GAAMA: Graph Augmented Associative Memory for Agents
Summary: arXiv:2603.27910v1 Announce Type: new
Abstract: AI agents that interact with users across multiple sessions require persistent long-term memory to maintain coherent, personalized behavior. Current approaches either rely on flat retrieval-augmented generation (RAG), which loses structural relationships between memories, or use memory compression and vector retrieval that cannot capture the associative structure of multi-session conversations. There are few graph-based techniques proposed in the literature, however, they still suffer from hub-dominated retrieval and poor hierarchical reasoning over evolving memory.

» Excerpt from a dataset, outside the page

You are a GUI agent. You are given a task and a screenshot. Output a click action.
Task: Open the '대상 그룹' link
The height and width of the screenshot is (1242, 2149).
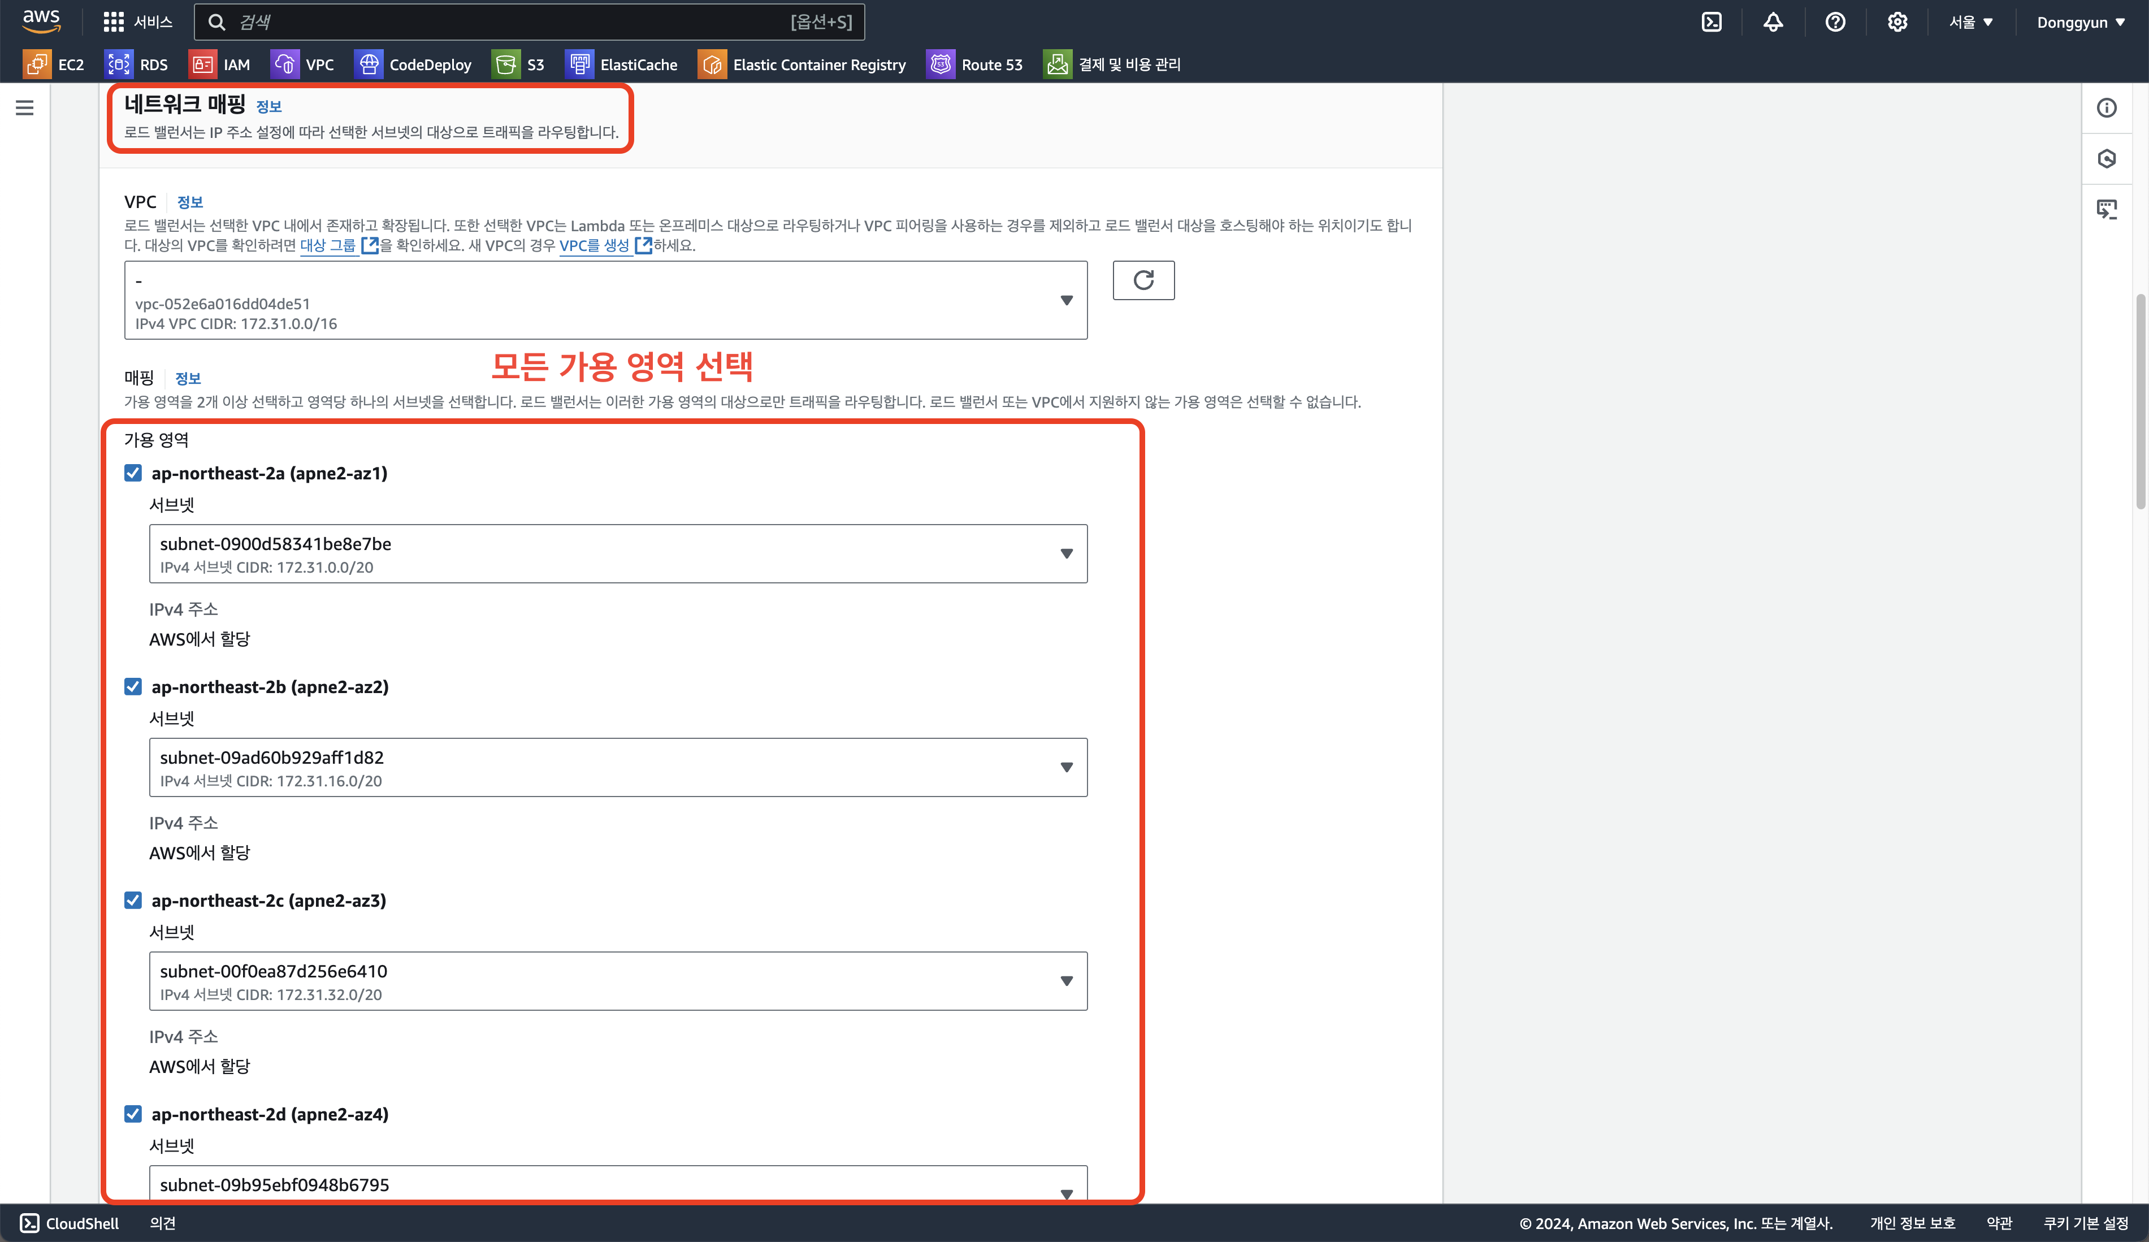(x=328, y=246)
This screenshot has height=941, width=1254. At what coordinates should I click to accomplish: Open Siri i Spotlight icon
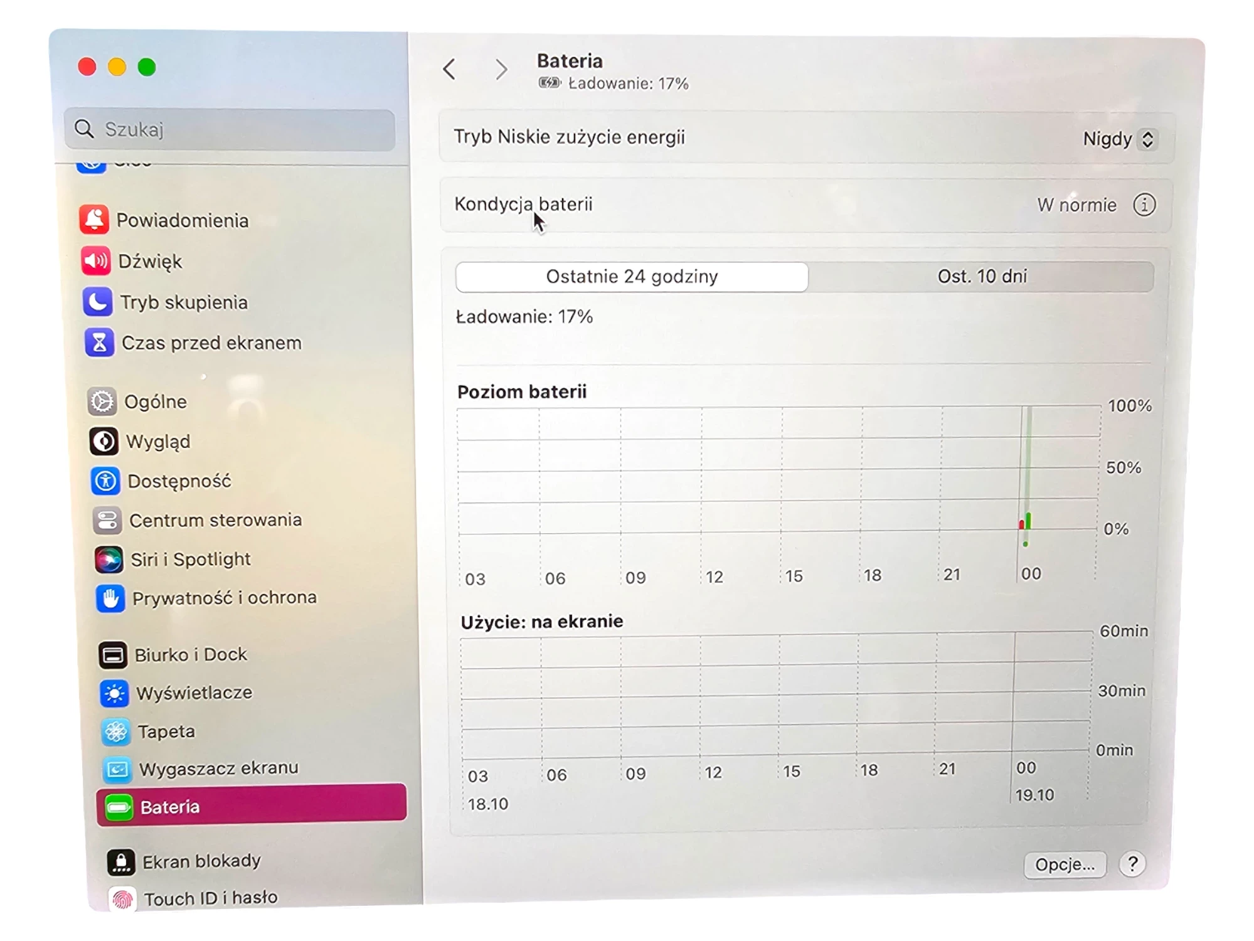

We propose GAAMA, a graph-augmented associative memory system that constructs a concept-mediated hierarchical knowledge graph through a three-step pipeline:
- Step 1: Verbatim episode preservation from raw conversations.
- Step 2: LLM-based extraction of atomic facts and topic-level concept nodes.
- Step 3: Synthesis of higher-order reflections.
The resulting graph uses four node types: episode, fact, reflection, and concept. These nodes are connected by five structural edge types, with concept nodes providing cross-cutting traversal paths that complement semantic similarity.
Retrieval combines cosine-similarity-based k-nearest neighbor search with edge-type-aware Personalized PageRank (PPR) through an additive scoring function. This innovative approach enables GAAMA to retrieve relevant information while maintaining structural relationships within the memory framework.
Performance Evaluation
On the LoCoMo-10 benchmark, which consists of 1,540 questions across 10 multi-session conversations, GAAMA achieves a mean reward of 78.9%. This performance significantly outperforms several existing models:
- Tuned RAG baseline: 75.0%
- HippoRAG: 69.9%
- A-Mem: 47.2%
- Nemori: 52.1%
Ablation analysis shows that augmenting graph-traversal-based ranking (Personalized PageRank) with semantic search consistently improves performance over pure semantic search on graph nodes, achieving an overall improvement of +1.0 percentage point.
Conclusion
GAAMA represents a significant advancement in the field of AI memory systems, particularly for agents that engage in multi-session interactions. By leveraging a hierarchical knowledge graph and innovative retrieval mechanisms, GAAMA not only enhances memory retention but also improves the coherence and relevance of responses. This development opens new avenues for creating more personalized and effective AI systems capable of understanding and retaining complex conversational contexts.